Equally disturbing is the empanelment of secretaries wherein even the limited practices and conventions evolved over a period of time to reduce arbitrariness was thrown to the wind and there was complete overhaul of the way assessments were made. This led to almost 35 per cent of the officers, who were due to be empanelled, being left out for no rhyme or reason. The new process was supposed to be merit-based with the confidential report (CR) dossier being loaded with diverse inputs drawn from a variety of sources. No one knows what these inputs were. There are no explanations as to why some people have been left out or what criteria have been followed, what kind of inputs were obtained to make the assessment or where they were obtained from. There was also no redress for an officer who felt unfairly treated. Introducing such uncertainty in career advancement at the end of a career is not just inexplicable, it is whimsical and arbitrary in the extreme.

To quote Amitabha Pande, a former civil servant: “For the bureaucracy, a clear statement is being made. The authority of the prime minister and the prime minister's office (PMO) is absolute and no one else matters. The sphere of a minister and a secretary is that which the PMO decides, and while suggestions and initiatives are welcome, such initiatives will be subject to the close watch of Big Brother. Access to the top will be filtered through the chosen few and decisions taken by the chosen few may or may not be based on prior consultation. Officers will have to live with uncertainty regarding their future, which could be bright if they read the signals right but bleak if they get it wrong.”
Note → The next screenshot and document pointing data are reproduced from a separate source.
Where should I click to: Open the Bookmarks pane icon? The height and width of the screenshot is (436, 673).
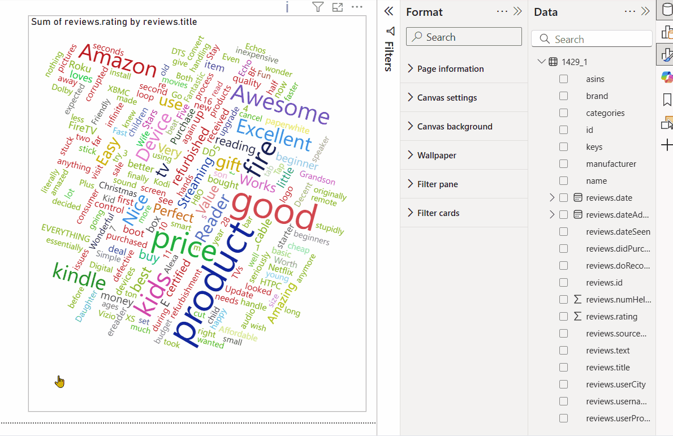(666, 99)
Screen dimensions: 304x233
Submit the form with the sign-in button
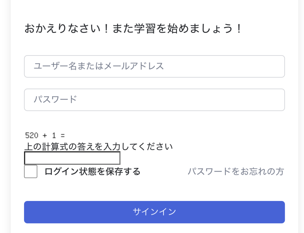[x=154, y=212]
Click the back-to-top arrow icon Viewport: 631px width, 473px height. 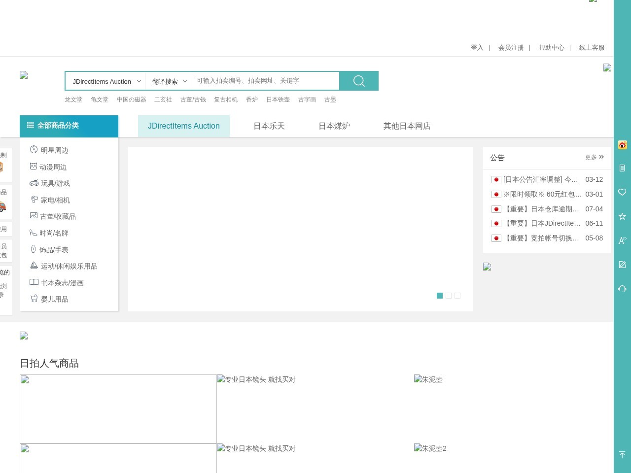click(x=622, y=454)

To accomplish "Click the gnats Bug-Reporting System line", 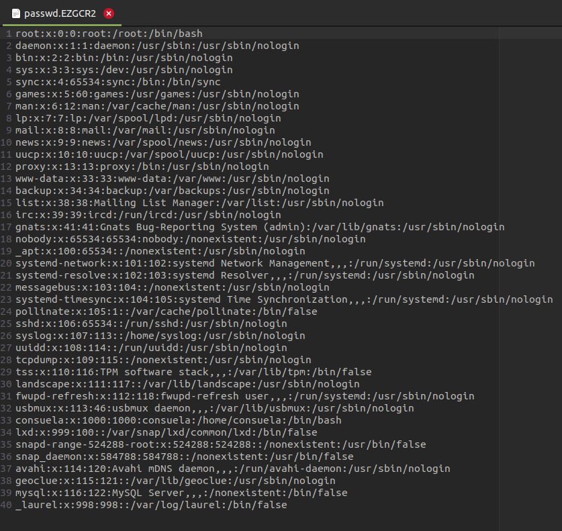I will coord(260,227).
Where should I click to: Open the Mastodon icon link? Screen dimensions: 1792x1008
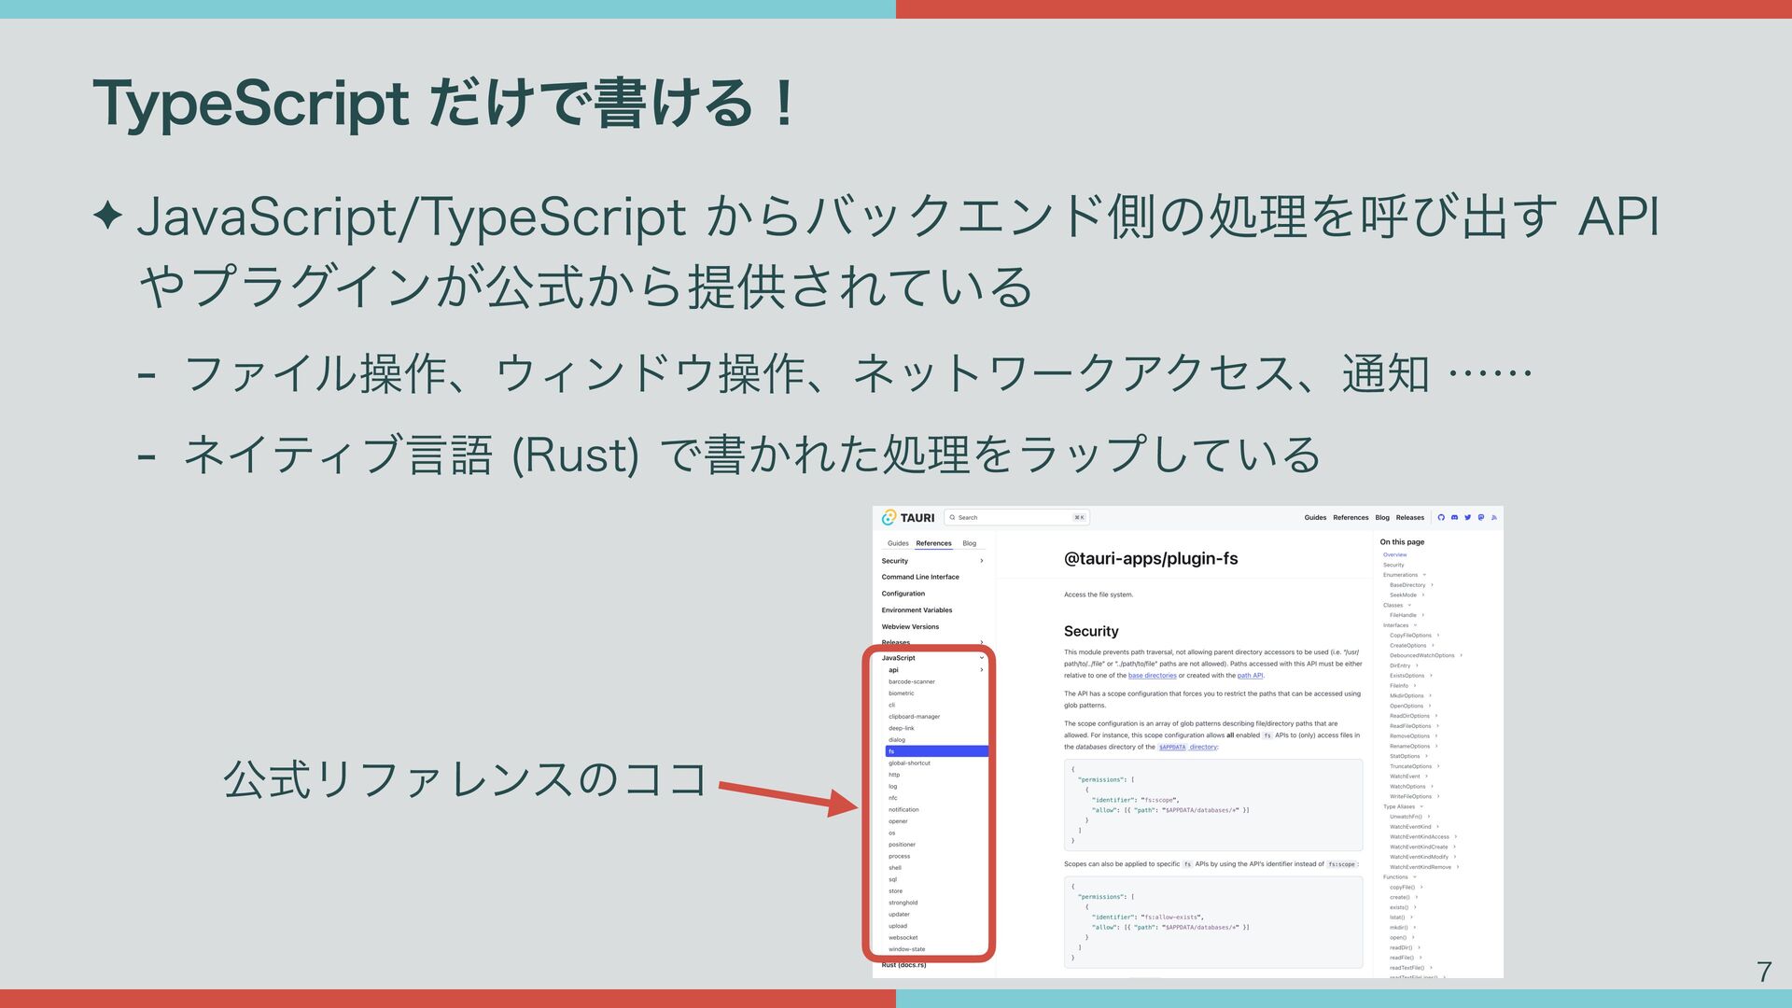tap(1480, 517)
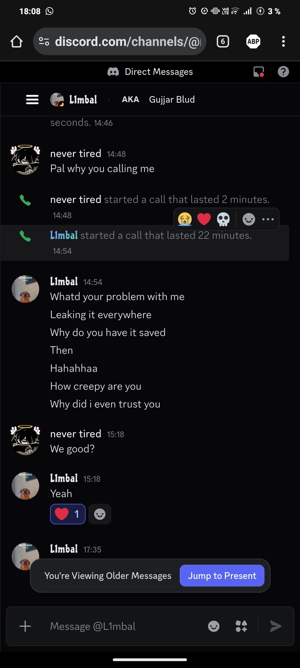Open Discord help via question mark icon

(283, 72)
All these seem to be part of an orchestrated move to ease-out the IAS from the Central government and bring in ‘experts with domain knowledge’. In their support, proponents of this move are quoting the observations of Chairman of the Seventh Pay Commission Justice A.K. Mathur and its Member Rathin Roy: “Senior management and administrative positions in government have evolved considerably and are growing more technical, requiring specific domain knowledge.”

But they need to answer one moot question: In the Indian context what is the needed ‘domain expertise’ for those who run the government? Is it corporate-pandering and pushing predatory ‘development’ models thrust by rich ‘movers and shakers’? Or is it basic grassroots governance delivered through effective and just governments that could uplift the miserable millions. If it is the former, the IAS is certainly dispensable. Not so, if it is the latter.

Due to the herculean efforts put in by Sardar Vallabbhai Patel, IAS was established to "give a fair and just administration to the country and manage it on an even keel". The expectation was that the liberal educational background and sharp intellect of the IAS entrants, valuable village/grassroots experience they gain, their wide contacts with the public and political leadership right from the stage of their first posting, and their variegated exposure in different assignments will be a boon for people-centered policy making, conceiving and designing development-cum-welfare projects/programmes and their effective and expeditious implementation. None of these except the education and intellect can be claimed by the members of the Central Services who begin and end their careers in cities and towns with hardly any contact with the people or their elected representatives. They have no grassroots experience and can be manipulated by carpetbaggers!

By promoting this governance model, Modi is erasing what his icon Sardar Patel built. This has brought in a sense of foreboding in the bureaucracy and civil servants are no longer sure of themselves. In pursuit of personal hegemony and corporate agenda India’s most potent instrument of governance—civil services—is being run to the ground. This does not augur well for the country’s future.